Junto a la entrada del hotel Constellation, el vendedor ciego se guardó el dinero en el bolsillo, se levantó y apiló los periódicos que le quedaban sobre el tenderete.

Golpeando el suelo con su blanco bastón, pasó frente al hotel, siguió caminando en dirección al aparcamiento y después giró hacia la estación de servicio de la esquina. Siguiendo a su bastón, se encaminó sin vacilar hacia la más cercana de las dos cabinas telefónicas que había en la parte de atrás.

Penetró en la cabina, cerró la puerta y dejó el bastón apoyado en un rincón. Finalmente, volviendo la cabeza, se quitó las gafas ahumadas, se las guardó en el bolsillo, descolgó el teléfono, introdujo una moneda en la ranura y estudió distraídamente los números del disco mientras esperaba.

Contestó la telefonista. Él le facilitó el número y, a los pocos instantes, introdujo las monedas de cuarto de dólar.

Esperó. El teléfono estaba sonando. Se escuchó una voz desde el otro extremo de la línea.

– Por favor, póngame con el director Vernon T. Tynan lo más rápido posible.
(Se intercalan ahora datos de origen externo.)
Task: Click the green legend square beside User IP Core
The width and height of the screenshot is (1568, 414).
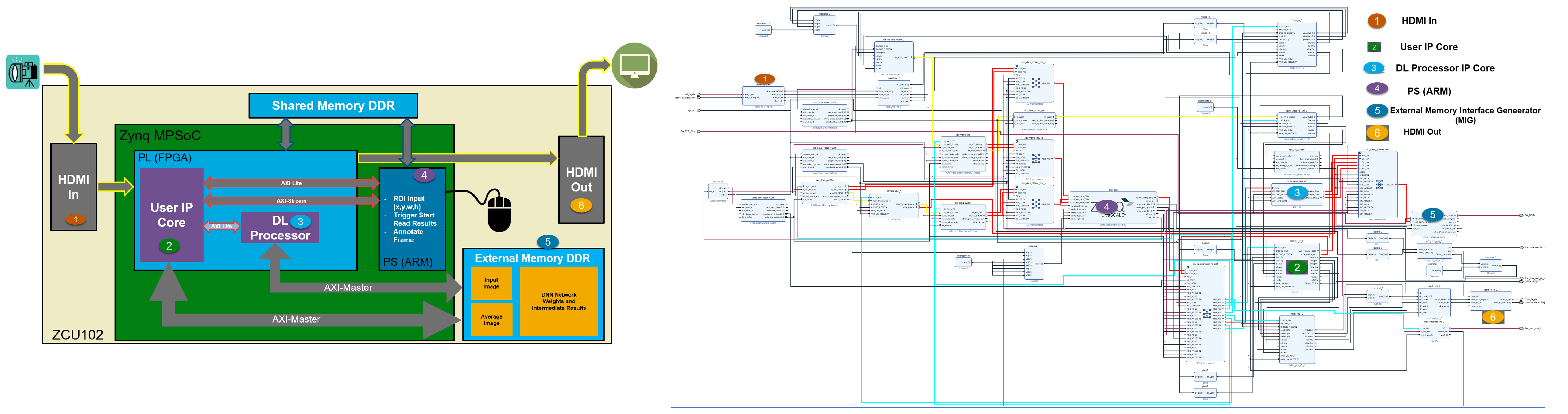Action: tap(1374, 47)
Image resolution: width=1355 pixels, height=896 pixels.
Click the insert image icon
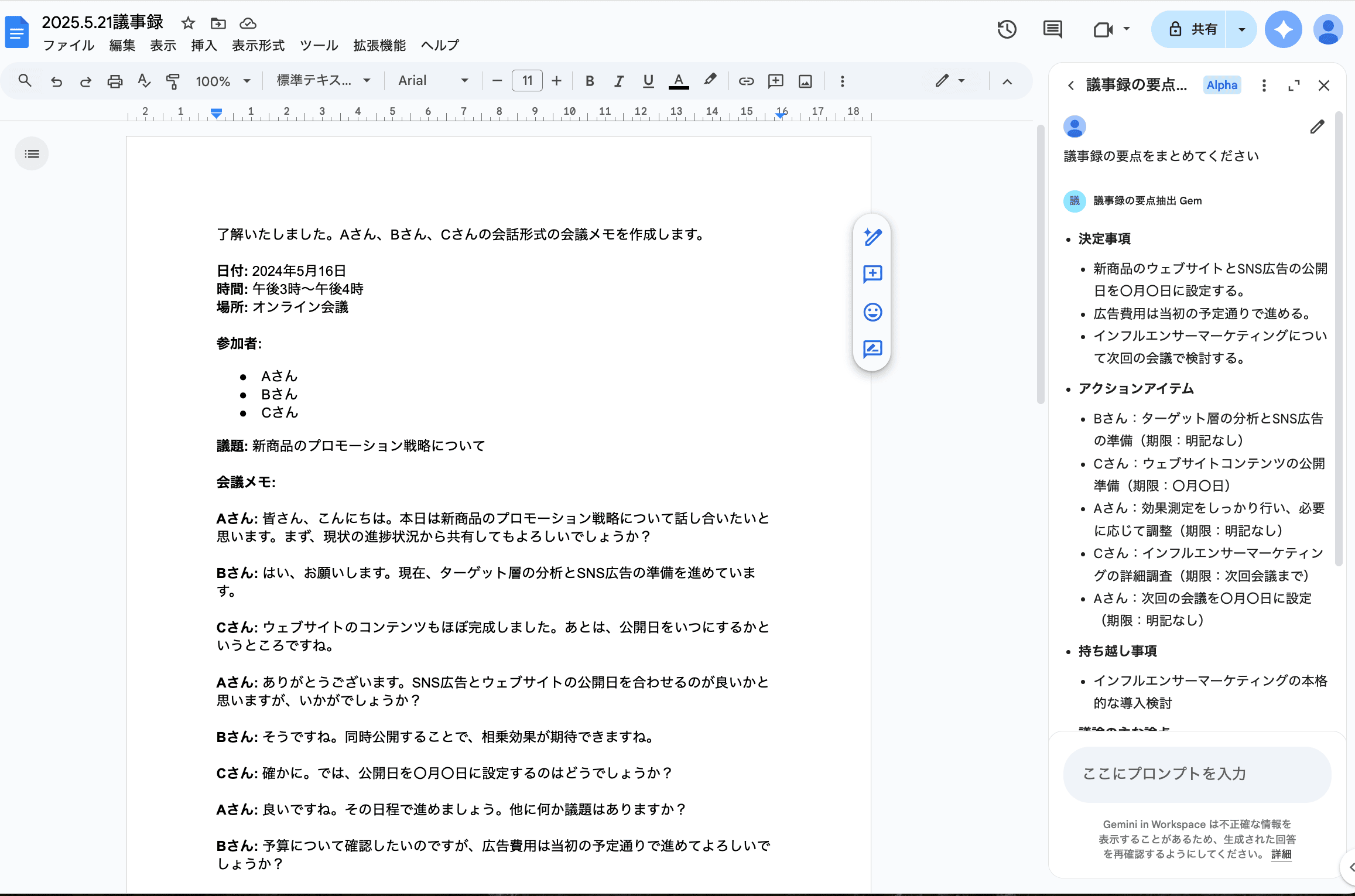pos(805,81)
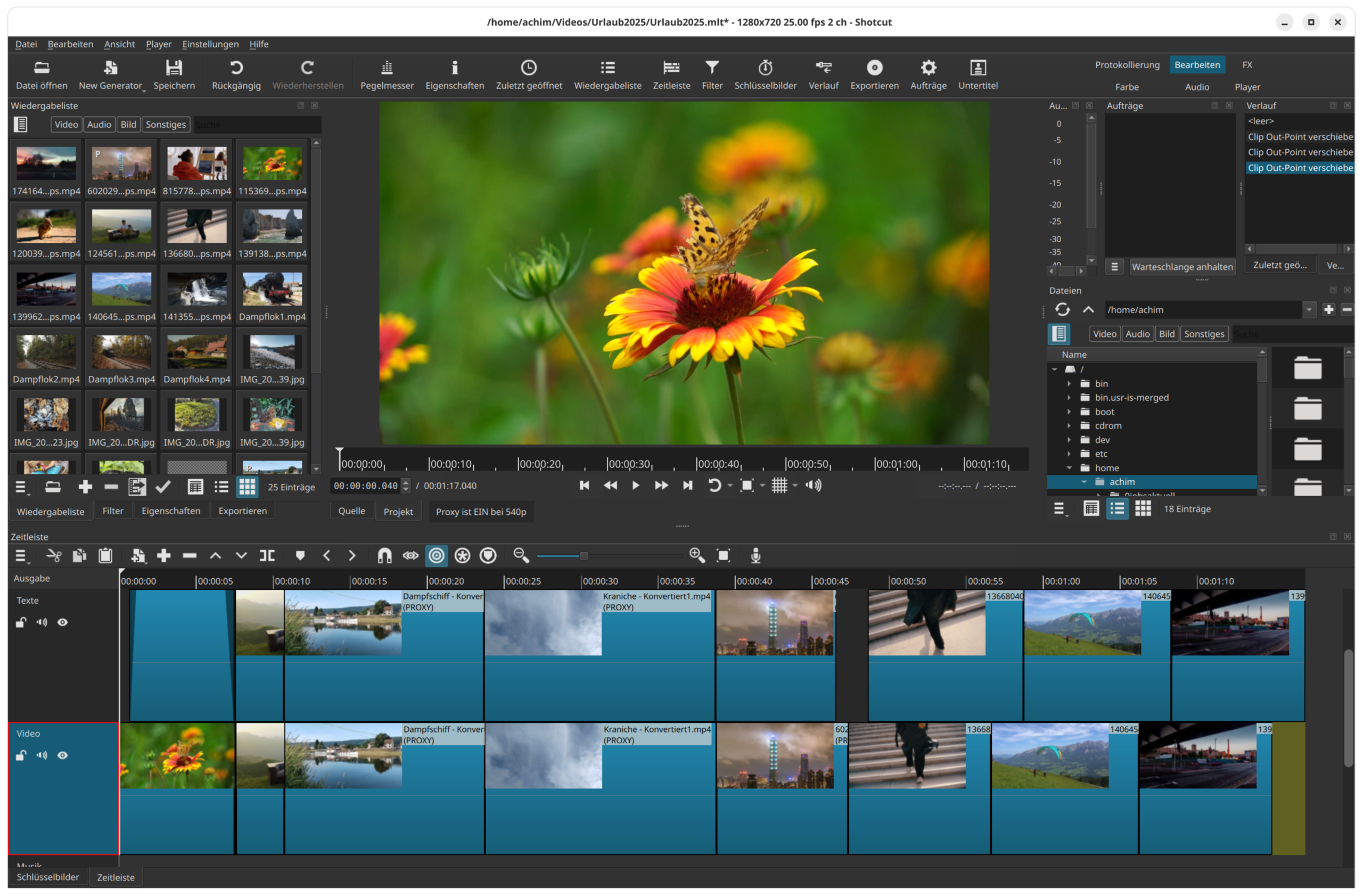Select the Dampflok1.mp4 thumbnail in the playlist
This screenshot has width=1363, height=896.
(x=272, y=296)
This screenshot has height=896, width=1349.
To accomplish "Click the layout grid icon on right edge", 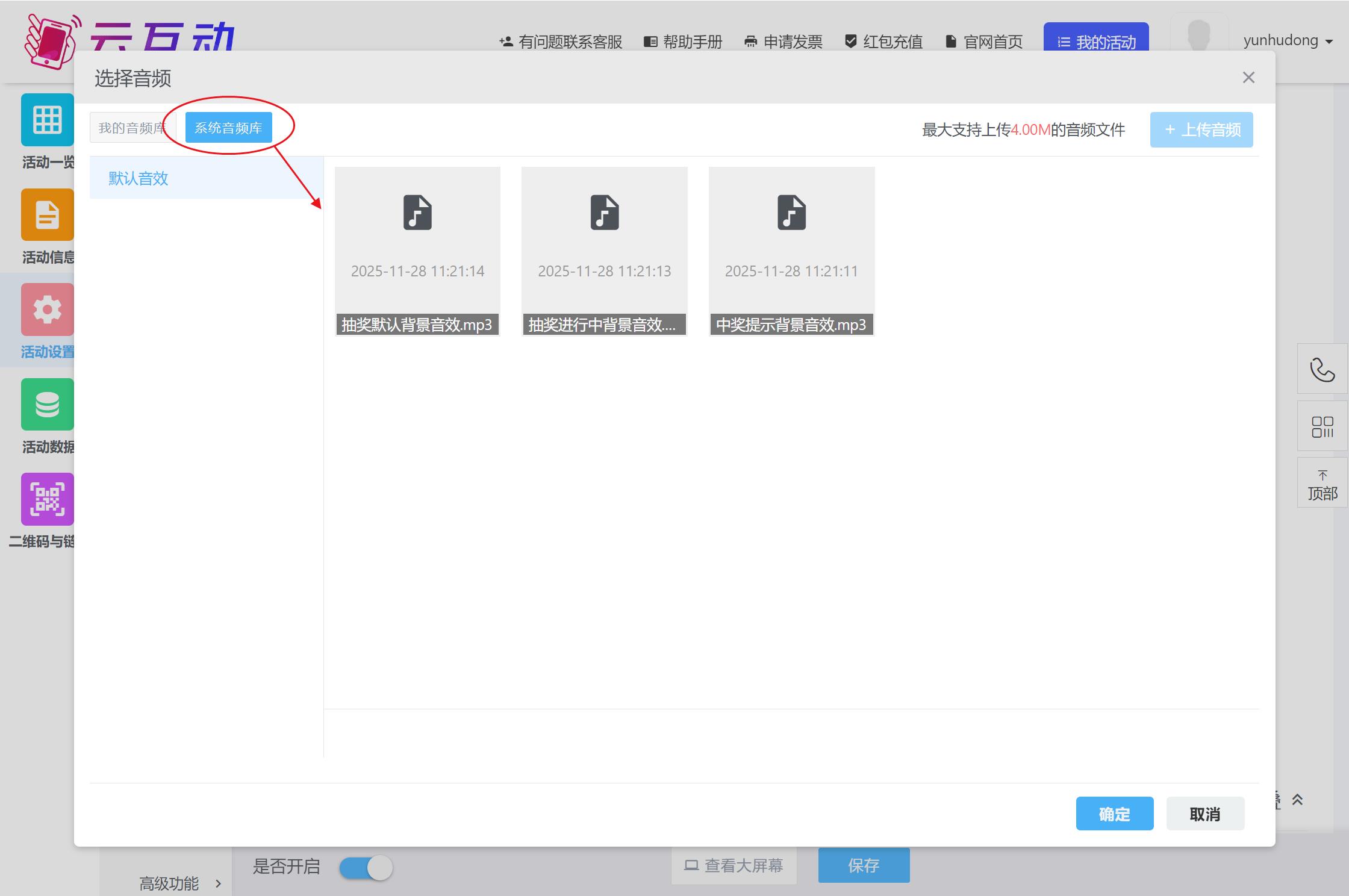I will (x=1323, y=426).
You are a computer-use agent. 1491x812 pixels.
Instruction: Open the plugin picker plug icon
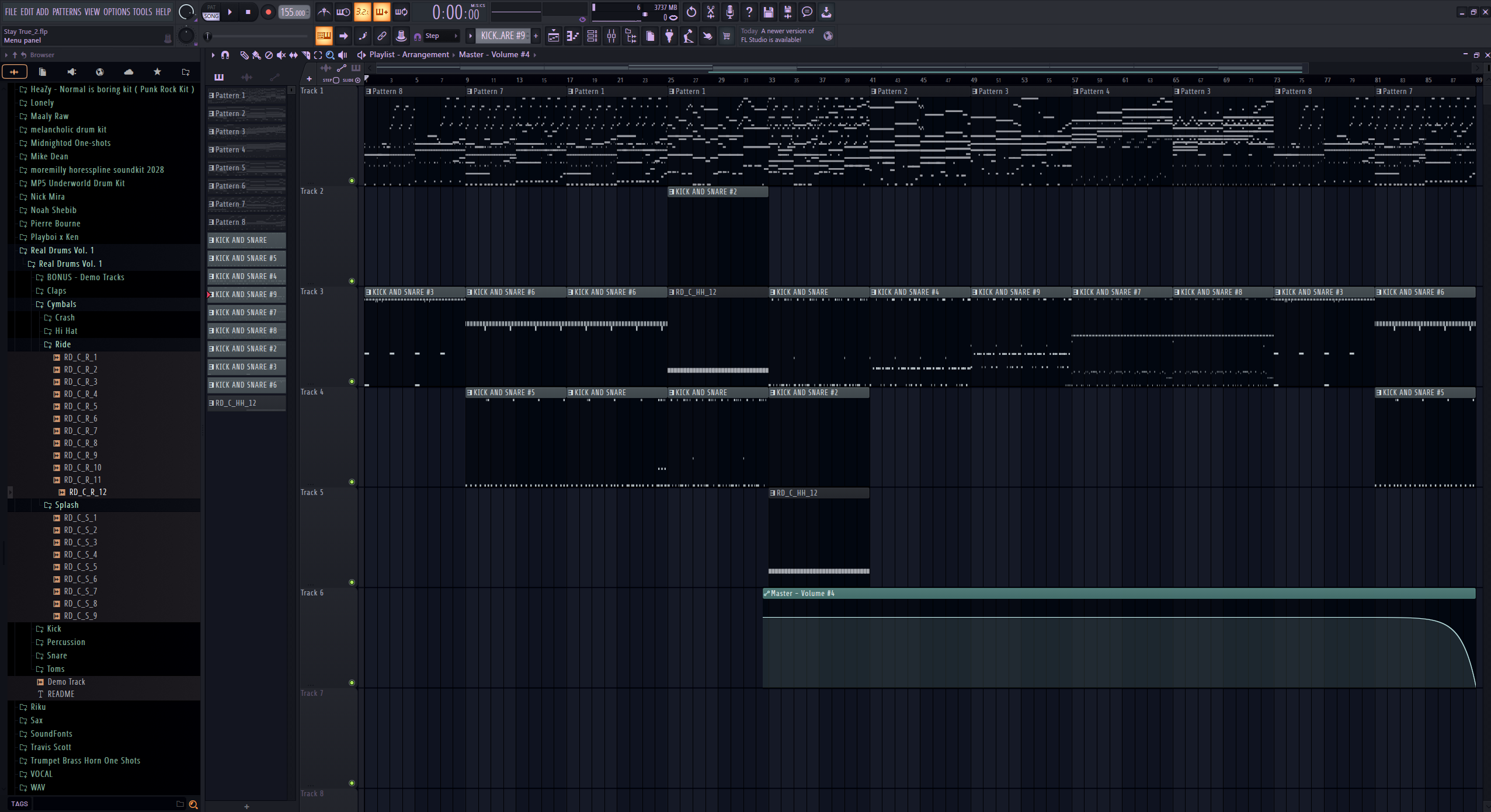click(x=669, y=36)
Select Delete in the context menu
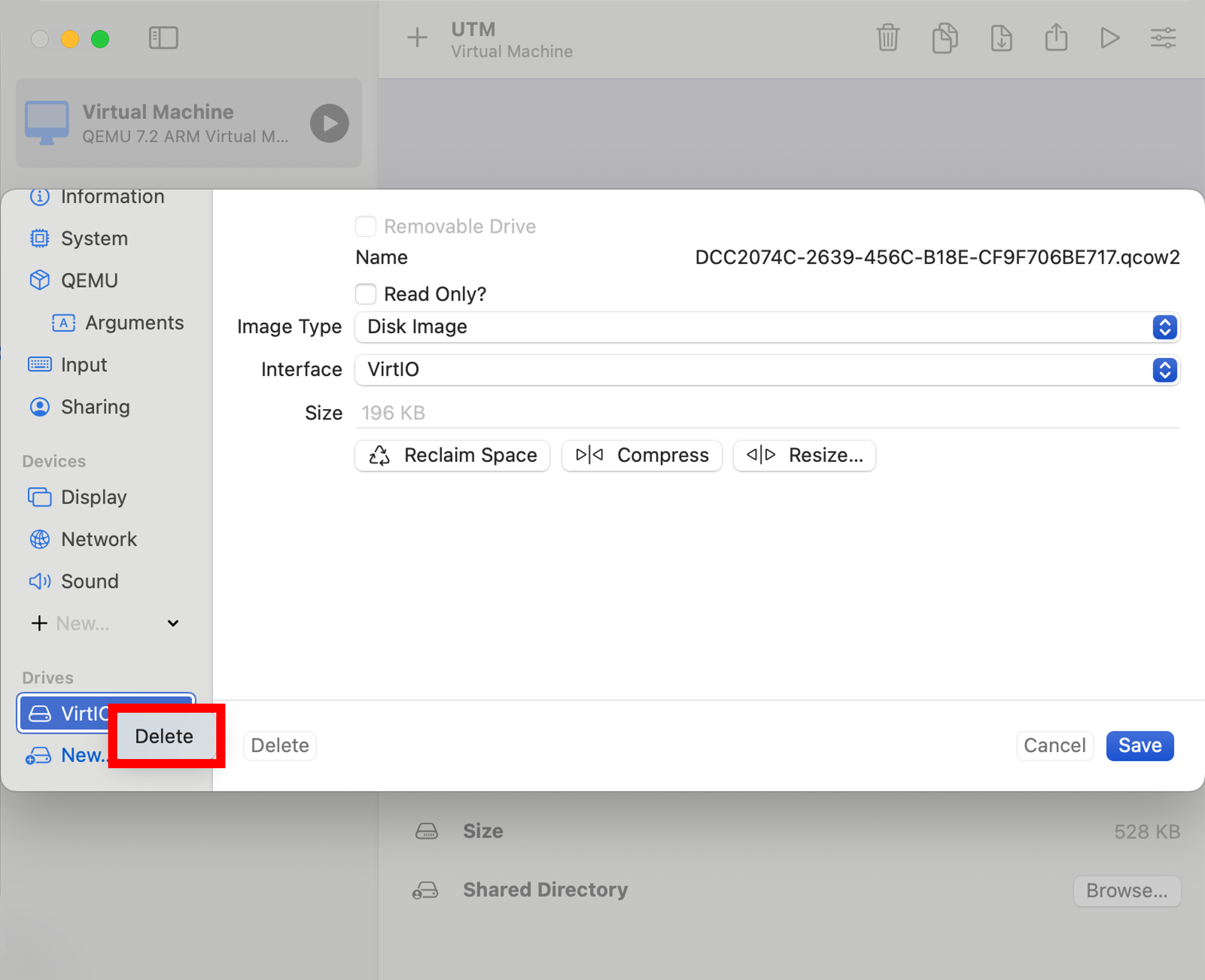Viewport: 1205px width, 980px height. 164,736
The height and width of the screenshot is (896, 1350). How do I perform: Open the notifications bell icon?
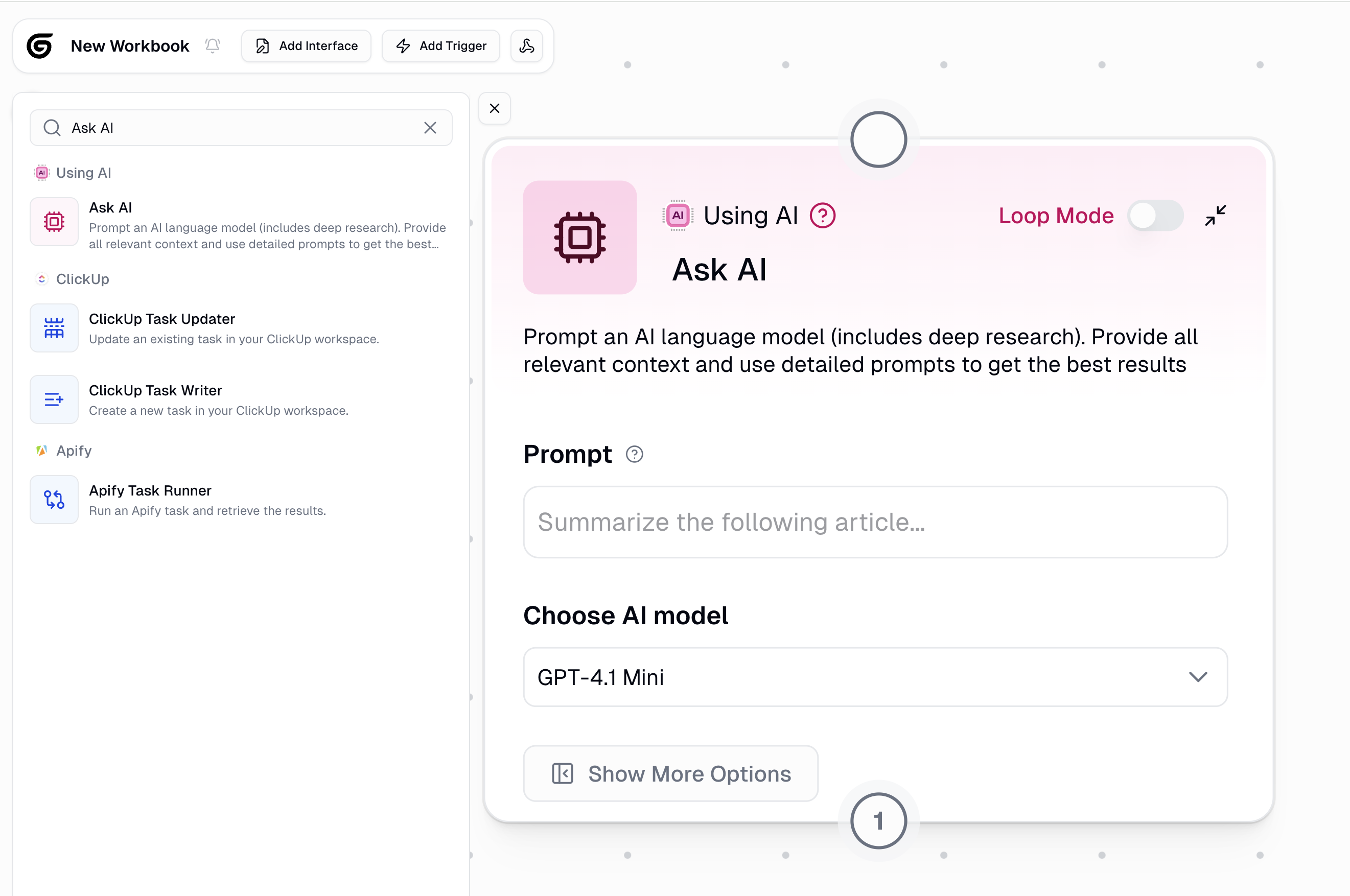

Es muy urgente -dijo en tono apremiante-. Dígale que es el agente especial Kiley informando desde la Oficina de Campaña R.

Esperó de nuevo, pero sólo unos segundos.

Escuchó con toda claridad la voz de Tynan, en la que se advertía también el mismo tono apremiante.

– ¿De qué se trata?

– Señor director. Aquí Kiley desde R. Eran tres. Sólo he podido reconocer a dos. Uno era el secretario de Justicia Collins. El otro era el presidente del Tribunal Supremo, Maynard… Sin la menor duda. Collins y Maynard…

7

Hacia la media mañana del día siguiente, el presidente Wadsworth había efectuado dos llamadas telefónicas en quince minutos.

Por primera vez que él recordara, el director Vernon T. Tynan se había negado a contestar a una llamada del presidente de los Estados Unidos. A puerta cerrada, y en compañía de Harry Adcock, había estado profundamente ocupado escuchando la grabación de una cinta que su ayudante le había entregado. Era la grabación de la conversación telefónica particular que se había efectuado una hora antes entre el presidente del Tribunal Supremo Maynard y el presidente Wadsworth. La llamada la había hecho el presidente del Tribunal Supremo, y su breve conversación con el presidente no había durado más de cinco minutos.

La primera llamada del presidente a Tynan se había producido en el momento justo en que Adcock llegaba al despacho con la importante grabación.

– Dígale que todavía no he llegado -le había ordenado Tynan a su secretaria-. Dígale que intentará localizarme.

La segunda llamada del presidente había tenido lugar mientras Tynan se hallaba aún escuchando la grabación.

– Dígale que no he llegado -le había dicho a su secretaria-, pero que lo haré de un momento a otro.